# Series: Alt. Series Test vs. Ratio Test. What is the point of converges absolutely?

Alternating Series Test basically says if the limit of the nth term is 0, and the series is decreasing (redundant?), then the series converges.

The Ratio test says that if limit of $|\frac{a_n+1}{a_n}|$ < 1 then it converges absolutely.

First, the fraction part is simply another way to say the series is decreasing (The next number is less than the previous one)

So, what's the difference?

Also, what is the point of converges absolutely? Does that just mean if you are ignoring the +/- aspect, are are only thinking about the convergence of the numbers in the series?

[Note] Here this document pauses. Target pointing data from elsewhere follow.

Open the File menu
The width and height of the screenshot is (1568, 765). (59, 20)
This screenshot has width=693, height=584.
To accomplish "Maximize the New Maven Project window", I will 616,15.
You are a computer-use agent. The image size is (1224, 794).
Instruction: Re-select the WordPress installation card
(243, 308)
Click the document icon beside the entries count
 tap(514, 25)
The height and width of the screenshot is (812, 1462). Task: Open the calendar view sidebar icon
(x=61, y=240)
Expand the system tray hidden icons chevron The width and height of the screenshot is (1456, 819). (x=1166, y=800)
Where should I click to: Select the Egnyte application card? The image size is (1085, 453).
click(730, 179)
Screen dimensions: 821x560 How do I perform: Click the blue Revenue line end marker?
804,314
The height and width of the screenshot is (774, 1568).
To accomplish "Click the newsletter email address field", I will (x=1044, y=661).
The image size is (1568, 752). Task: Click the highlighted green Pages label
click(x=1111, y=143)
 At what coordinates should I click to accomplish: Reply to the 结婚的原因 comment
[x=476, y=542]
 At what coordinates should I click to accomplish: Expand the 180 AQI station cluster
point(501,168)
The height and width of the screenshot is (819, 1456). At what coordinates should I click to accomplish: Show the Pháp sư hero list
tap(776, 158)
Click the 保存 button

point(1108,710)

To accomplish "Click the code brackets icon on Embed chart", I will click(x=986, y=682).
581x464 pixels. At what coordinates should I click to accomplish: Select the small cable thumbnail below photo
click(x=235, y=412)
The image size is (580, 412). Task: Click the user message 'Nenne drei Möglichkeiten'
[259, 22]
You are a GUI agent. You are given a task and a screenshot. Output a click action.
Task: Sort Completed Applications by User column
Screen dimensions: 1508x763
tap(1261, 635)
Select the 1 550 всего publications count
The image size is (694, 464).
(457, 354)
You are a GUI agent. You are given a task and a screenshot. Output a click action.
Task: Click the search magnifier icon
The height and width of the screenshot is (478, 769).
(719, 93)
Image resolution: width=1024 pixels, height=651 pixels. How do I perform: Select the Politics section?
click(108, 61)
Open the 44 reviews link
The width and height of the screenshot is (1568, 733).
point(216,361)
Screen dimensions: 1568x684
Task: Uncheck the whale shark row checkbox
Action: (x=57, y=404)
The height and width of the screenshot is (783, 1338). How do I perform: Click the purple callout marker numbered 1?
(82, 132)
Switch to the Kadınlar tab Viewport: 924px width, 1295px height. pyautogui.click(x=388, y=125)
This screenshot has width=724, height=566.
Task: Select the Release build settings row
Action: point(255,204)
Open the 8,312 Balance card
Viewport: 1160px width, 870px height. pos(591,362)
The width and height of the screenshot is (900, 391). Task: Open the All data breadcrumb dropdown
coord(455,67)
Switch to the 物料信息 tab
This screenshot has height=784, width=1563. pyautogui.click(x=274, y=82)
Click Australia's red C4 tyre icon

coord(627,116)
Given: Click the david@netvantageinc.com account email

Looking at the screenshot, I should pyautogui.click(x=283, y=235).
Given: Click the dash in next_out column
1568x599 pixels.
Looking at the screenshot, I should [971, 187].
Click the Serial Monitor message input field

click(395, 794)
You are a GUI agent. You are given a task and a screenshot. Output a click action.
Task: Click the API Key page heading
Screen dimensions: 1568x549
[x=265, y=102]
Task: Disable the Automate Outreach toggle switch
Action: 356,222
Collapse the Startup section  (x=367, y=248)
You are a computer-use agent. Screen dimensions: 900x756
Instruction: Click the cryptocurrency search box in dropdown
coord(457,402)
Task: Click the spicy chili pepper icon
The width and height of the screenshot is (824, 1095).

• The sequence $a_n=\frac 1n$ is decreasing, yet the sum diverges (and the limit computed by the ratio test is $1$). – lulu Apr 1 '17 at 17:53
• If a series converges absolutely, we have by definition $\sum |a_n|$ converges, and we may safely rearrange the terms of $\sum a_n$. – Ahmed S. Attaalla Apr 1 '17 at 17:53
• Take a look at the Riemann rearrangement theorem. – Masacroso Apr 1 '17 at 18:01
• @Jack. Please not that if an alternating sequence converges to zero, that does not imply convergence for the series. It is needed that (ultimately) every next term is (in absolute terms) smaller than the previous. – imranfat Apr 1 '17 at 18:11

1. The decreasing to zero is not redundant, you can have a sequence that decreases but not to $0$, say $a_n=1+\frac{1}{n}$. Note that $\sum a_n$ diverges.
2. The ratio test cares about the rate at which the sequence decreases, just being decreasing is not enough (for example, $\sum\frac{1}{n}$ does not converge). It also does not take into account any signs, as you can see from the absolute value. The common example is that the alternating series test tells you that the series $\sum\frac{(-1)^n}{n}$ converges, the ratio test tells you nothing in this case.